Angels in the Gloom_ A Novel - Anne Perry [32]
She opened the front door and went into the familiar hall. Mrs. Appleton was in the kitchen; the smell of baking drifted through the house. The dining room door was open, the bunch of daffodils on the table reflected on its polished surface. She could smell their warm, heavy scent.
She found Joseph upstairs in his bed. His eyes were closed, but there was a book open upside down on his lap. It was one of those days when his arm was hurting more than usual; she could see it in the shadow on his face.
He must have heard her step, light as it was, because he opened his eyes.
“Hurts?” she asked with a half smile.
“Not much,” he answered.
“It might not get strong enough for you to go back?” She lifted her voice at the end, as if it were a question. “The vicar isn’t much good. There’d be a lot for you to do here. Everything’s changing, and we don’t know what’s right as easily as we used to.” She drew in her breath. “The vicar hasn’t the faintest idea what the men have been through, but you have.” Without meaning to, she was putting all the arguments at once. She could hear the urgency in her own voice, and knew she had said too much.
There was indecision in his face. He must feel the warmth around him, smell the clean cotton of the sheets, the flowers on the dresser, bright in the sunlight through the window. He must hear the sound of birdsong outside, and the wind in the branches, sweet off the fields.
“I’m sorry,” she said quietly. She was ashamed. His decision, whatever it was, would be hard enough. He was the one who would be cold, tired, hungry, perhaps injured in Flanders, not she. She was being unfair.
“I think Kerr will become better at it,” he said quietly. “With practice.”
“Yes, I expect he will,” she agreed, and went out again before she made any more mistakes, even if it was just to let him see her tears.
In the upper room in Marchmont Street the Peacemaker finished reading the letter on his desk and burned the pages one at a time. It was a letter from his cousin in Berlin, one of the few men in the world he trusted absolutely. It was wiser to leave nothing to chance. German plans for the United States were crucial to success in the war. If America could be persuaded to join the Allies, the forces against Germany would be vastly increased. The American army was small as yet, but their resources were virtually inexhaustible. They had coal and steel enough to supply the world, and food, of course. In time it would tip the balance of the war fatally against Germany.
That was why America had to be kept occupied with the Mexican threat at its southern border, and possibly even with a Japanese base on the Pacific coast, just to the south in Baja California. Germany had brilliant men throughout the North American continent, agents who kept Berlin constantly in touch with every move of President Wilson and of the Congress, of public and private feeling in every state. With great skill and secrecy they moved money and guns into Mexico and judged the ambition and the violence in that turbulent country to an exactness.
The Santa Ysabel massacre was a piece of extraordinary good fortune, but with care it could be repeated on a scale large enough to keep America’s attention focused entirely on their own affairs, but not so large as to precipitate a full-scale invasion of Mexico.

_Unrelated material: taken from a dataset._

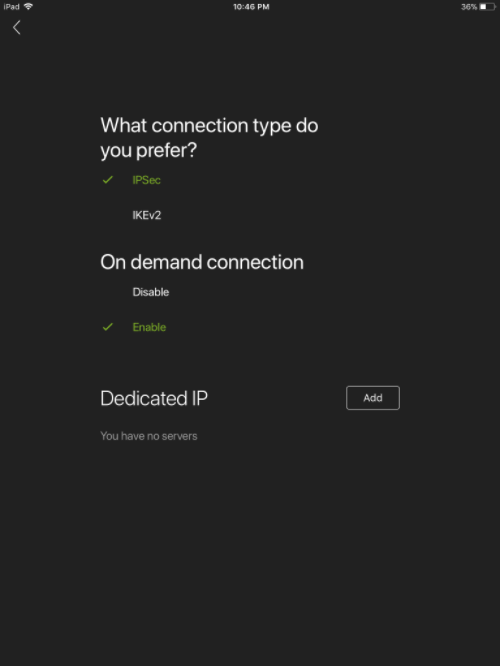Image resolution: width=500 pixels, height=666 pixels.
Task: Tap the iPad device label
Action: [11, 7]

Detta Hannassey was becoming more and more useful. No doubt her principal aim was to free Ireland, but she was a far better tool in helping Germany to keep control of the sabotage in America than he had thought she would be. She was resourceful, clever without arrogance, and she had sufficient sense of humor never to betray herself by posturing or losing her temper. She was not as dangerous as her father, and therefore in many ways a better weapon to use.
He took the poker and crushed the ashes of Manfred’s letter so there was nothing left.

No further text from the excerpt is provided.